Task item: Transcribe the stretch of entries below from the line with "Open the 'Choose" through the line with "Given: Play the forecast animation", exactly and with both ends included; leave out all other lines.

Segment Open

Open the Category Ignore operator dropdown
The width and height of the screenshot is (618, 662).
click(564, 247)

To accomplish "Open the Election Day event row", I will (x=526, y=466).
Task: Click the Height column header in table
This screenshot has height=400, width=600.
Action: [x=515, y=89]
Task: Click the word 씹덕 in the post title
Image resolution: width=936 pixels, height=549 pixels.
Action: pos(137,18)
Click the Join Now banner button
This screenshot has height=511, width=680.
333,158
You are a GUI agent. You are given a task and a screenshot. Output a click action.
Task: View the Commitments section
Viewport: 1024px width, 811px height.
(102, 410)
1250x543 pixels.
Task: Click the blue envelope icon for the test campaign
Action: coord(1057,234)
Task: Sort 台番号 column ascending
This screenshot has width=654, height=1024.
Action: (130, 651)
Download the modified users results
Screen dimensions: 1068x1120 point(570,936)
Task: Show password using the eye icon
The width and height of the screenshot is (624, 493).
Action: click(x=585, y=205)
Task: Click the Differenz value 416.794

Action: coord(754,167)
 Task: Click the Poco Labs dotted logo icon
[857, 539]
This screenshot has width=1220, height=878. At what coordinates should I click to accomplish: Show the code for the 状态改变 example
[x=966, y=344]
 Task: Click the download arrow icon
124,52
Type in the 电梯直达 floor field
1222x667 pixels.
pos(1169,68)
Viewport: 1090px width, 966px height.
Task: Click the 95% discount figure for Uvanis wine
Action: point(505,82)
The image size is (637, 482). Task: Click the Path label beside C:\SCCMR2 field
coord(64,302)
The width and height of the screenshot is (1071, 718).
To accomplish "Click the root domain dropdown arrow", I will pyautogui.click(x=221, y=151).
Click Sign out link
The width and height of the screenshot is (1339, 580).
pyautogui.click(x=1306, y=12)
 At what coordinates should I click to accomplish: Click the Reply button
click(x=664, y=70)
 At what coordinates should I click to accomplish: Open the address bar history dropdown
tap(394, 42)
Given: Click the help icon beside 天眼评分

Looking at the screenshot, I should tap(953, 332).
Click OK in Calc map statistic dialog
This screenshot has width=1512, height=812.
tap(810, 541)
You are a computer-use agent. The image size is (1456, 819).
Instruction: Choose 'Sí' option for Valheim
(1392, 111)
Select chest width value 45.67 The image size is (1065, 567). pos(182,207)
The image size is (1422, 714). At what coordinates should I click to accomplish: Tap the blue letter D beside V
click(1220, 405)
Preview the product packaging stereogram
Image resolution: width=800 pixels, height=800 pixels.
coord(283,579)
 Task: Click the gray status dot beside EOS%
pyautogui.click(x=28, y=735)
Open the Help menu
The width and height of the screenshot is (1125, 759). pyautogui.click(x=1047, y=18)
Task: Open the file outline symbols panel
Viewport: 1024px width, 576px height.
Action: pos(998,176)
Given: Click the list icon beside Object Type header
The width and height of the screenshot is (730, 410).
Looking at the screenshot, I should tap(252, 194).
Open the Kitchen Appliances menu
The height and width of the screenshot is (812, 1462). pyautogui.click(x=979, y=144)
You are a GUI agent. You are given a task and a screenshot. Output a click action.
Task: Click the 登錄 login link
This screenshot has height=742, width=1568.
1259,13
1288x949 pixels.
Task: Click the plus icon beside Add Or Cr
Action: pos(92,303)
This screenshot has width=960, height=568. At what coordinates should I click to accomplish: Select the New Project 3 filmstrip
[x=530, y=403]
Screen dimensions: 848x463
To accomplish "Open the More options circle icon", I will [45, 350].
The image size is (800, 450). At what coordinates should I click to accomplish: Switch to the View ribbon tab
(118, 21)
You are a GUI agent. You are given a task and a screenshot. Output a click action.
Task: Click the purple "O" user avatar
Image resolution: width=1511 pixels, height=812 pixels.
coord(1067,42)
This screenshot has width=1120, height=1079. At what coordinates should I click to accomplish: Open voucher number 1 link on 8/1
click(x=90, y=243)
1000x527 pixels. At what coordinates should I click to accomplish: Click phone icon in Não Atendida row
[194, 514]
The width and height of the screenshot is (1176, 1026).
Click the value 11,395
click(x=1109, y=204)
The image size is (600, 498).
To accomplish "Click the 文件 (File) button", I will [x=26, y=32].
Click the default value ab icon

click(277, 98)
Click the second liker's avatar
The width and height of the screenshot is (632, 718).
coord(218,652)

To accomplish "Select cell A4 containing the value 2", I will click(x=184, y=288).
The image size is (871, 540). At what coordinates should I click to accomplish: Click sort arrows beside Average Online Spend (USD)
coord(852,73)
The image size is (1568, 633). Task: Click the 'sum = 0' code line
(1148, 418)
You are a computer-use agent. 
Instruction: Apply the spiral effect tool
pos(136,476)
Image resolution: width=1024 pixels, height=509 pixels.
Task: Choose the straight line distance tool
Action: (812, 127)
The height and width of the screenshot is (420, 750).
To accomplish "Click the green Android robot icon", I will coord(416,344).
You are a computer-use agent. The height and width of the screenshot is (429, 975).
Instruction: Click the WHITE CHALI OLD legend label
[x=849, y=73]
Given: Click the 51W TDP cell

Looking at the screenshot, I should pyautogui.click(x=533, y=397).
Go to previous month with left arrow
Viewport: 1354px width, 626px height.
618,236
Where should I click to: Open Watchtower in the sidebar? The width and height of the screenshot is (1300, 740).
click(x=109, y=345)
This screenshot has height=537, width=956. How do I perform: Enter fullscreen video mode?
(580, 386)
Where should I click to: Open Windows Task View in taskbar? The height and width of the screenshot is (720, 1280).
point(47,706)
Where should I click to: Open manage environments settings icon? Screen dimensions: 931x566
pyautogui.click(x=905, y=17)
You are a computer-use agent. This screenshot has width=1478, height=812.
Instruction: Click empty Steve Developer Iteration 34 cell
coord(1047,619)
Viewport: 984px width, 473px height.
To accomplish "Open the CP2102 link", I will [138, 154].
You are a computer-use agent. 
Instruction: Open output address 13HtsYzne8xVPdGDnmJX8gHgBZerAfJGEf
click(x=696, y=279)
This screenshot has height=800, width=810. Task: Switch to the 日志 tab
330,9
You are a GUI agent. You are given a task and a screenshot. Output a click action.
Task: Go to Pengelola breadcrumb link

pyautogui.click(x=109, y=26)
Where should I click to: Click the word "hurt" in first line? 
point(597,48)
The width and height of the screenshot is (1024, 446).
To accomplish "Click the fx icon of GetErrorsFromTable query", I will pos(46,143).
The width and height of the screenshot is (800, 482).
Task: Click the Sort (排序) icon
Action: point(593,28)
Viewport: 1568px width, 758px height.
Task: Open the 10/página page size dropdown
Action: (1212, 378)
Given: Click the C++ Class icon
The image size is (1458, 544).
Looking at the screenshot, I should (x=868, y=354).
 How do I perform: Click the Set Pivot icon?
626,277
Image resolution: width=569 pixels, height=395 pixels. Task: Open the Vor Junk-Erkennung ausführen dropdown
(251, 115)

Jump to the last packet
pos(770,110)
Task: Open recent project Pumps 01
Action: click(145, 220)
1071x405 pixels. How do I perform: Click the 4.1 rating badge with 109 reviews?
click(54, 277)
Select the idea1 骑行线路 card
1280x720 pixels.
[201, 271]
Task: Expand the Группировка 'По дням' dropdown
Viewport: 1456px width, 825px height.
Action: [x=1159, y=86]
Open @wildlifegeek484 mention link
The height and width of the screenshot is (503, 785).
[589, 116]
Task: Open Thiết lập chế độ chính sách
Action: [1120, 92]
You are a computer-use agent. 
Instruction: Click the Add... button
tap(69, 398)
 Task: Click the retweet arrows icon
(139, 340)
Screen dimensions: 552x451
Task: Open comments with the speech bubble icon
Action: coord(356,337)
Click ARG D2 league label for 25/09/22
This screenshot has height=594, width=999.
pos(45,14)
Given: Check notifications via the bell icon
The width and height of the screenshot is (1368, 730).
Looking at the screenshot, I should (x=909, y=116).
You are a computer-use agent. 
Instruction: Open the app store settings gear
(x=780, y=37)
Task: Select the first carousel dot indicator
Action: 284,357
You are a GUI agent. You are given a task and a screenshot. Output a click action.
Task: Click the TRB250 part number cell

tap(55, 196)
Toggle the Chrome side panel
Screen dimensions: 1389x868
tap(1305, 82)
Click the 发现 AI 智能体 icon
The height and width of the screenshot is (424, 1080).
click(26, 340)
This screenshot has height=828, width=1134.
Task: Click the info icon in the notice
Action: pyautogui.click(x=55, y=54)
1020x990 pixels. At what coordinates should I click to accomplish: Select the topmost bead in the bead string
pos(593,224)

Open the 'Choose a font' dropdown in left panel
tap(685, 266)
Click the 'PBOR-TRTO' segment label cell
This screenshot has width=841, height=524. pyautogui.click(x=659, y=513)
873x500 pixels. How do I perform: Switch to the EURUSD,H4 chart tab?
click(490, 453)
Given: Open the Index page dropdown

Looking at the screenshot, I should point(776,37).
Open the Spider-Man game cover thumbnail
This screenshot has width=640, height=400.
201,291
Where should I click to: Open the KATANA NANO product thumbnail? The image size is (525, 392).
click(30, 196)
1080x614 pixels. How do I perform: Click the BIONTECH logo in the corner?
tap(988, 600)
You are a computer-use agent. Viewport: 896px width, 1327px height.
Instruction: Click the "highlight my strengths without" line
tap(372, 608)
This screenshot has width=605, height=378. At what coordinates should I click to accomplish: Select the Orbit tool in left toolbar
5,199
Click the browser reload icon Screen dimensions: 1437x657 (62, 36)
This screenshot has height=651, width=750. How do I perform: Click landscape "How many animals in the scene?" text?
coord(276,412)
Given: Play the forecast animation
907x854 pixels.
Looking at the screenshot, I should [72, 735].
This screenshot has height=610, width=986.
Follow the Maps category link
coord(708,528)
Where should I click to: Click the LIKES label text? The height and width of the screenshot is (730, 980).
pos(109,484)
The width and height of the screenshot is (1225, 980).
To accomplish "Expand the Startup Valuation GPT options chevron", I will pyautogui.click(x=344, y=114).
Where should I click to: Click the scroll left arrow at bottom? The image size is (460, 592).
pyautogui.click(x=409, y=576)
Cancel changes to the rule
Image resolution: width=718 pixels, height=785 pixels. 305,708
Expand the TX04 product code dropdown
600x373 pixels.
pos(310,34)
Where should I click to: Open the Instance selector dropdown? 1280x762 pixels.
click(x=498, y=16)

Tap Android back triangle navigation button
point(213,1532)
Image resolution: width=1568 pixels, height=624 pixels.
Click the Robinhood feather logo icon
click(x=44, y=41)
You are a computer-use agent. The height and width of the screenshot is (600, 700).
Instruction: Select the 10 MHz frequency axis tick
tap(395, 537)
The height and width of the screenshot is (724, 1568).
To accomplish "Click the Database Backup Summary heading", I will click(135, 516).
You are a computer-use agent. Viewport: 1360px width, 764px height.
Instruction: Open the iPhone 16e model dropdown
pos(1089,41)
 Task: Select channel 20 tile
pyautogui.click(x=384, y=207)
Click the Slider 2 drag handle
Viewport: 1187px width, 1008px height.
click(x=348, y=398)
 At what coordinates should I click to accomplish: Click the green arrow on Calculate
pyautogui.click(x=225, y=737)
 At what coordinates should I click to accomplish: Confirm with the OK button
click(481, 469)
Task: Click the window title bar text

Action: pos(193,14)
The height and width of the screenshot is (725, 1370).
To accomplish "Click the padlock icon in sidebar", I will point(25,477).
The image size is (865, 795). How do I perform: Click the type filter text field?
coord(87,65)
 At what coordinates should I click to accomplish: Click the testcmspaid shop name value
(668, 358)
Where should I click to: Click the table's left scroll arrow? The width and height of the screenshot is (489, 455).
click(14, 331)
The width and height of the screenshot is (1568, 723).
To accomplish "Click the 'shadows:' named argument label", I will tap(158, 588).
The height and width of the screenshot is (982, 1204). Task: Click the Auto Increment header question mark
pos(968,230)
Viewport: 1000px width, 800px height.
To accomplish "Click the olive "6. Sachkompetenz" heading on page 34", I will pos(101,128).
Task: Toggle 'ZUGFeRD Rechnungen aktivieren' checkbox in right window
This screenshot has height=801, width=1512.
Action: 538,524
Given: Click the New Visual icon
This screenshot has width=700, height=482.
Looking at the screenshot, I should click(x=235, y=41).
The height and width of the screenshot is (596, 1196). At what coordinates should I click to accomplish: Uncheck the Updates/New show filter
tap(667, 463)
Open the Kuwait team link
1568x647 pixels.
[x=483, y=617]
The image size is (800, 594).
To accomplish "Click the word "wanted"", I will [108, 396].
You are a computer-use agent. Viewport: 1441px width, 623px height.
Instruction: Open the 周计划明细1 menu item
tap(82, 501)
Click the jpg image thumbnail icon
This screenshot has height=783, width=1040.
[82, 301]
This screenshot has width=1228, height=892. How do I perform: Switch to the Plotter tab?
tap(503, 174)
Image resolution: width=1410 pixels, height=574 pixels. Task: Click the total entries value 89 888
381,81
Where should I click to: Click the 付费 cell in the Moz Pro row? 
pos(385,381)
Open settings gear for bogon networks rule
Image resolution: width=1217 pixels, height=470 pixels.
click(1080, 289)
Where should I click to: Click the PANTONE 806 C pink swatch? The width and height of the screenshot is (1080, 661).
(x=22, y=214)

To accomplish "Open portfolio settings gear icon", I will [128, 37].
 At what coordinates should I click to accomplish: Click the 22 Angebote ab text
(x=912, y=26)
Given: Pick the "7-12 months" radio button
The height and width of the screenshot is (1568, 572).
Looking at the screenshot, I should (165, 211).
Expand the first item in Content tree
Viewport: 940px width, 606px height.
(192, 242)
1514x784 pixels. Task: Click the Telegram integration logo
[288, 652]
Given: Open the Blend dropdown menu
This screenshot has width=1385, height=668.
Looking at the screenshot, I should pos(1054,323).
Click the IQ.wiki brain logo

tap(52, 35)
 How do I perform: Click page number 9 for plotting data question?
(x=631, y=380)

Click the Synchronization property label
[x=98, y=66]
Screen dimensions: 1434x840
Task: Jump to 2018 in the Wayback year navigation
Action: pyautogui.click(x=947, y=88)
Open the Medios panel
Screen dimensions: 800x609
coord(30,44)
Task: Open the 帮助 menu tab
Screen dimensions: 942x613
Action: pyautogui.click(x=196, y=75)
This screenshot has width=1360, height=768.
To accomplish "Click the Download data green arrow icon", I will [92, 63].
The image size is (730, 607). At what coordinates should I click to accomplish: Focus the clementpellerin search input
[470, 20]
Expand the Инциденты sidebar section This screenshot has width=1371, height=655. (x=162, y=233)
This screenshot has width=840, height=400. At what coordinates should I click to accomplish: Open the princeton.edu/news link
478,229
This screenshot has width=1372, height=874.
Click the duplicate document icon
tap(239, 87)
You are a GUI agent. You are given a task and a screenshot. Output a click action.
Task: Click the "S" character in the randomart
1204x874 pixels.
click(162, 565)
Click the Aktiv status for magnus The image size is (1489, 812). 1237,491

Segment Closed

Response to this task:
Open the 'Choose a font' dropdown in left panel
tap(685, 266)
Click the 'PBOR-TRTO' segment label cell
This screenshot has width=841, height=524. pyautogui.click(x=659, y=513)
873x500 pixels. How do I perform: Switch to the EURUSD,H4 chart tab?
click(490, 453)
Given: Open the Index page dropdown

Looking at the screenshot, I should point(776,37).
Open the Spider-Man game cover thumbnail
This screenshot has width=640, height=400.
201,291
Where should I click to: Open the KATANA NANO product thumbnail? The image size is (525, 392).
click(30, 196)
1080x614 pixels. How do I perform: Click the BIONTECH logo in the corner?
tap(988, 600)
You are a computer-use agent. Viewport: 896px width, 1327px height.
Instruction: Click the "highlight my strengths without" line
tap(372, 608)
This screenshot has width=605, height=378. At what coordinates should I click to accomplish: Select the Orbit tool in left toolbar
5,199
Click the browser reload icon Screen dimensions: 1437x657 (62, 36)
This screenshot has height=651, width=750. How do I perform: Click landscape "How many animals in the scene?" text?
coord(276,412)
Given: Play the forecast animation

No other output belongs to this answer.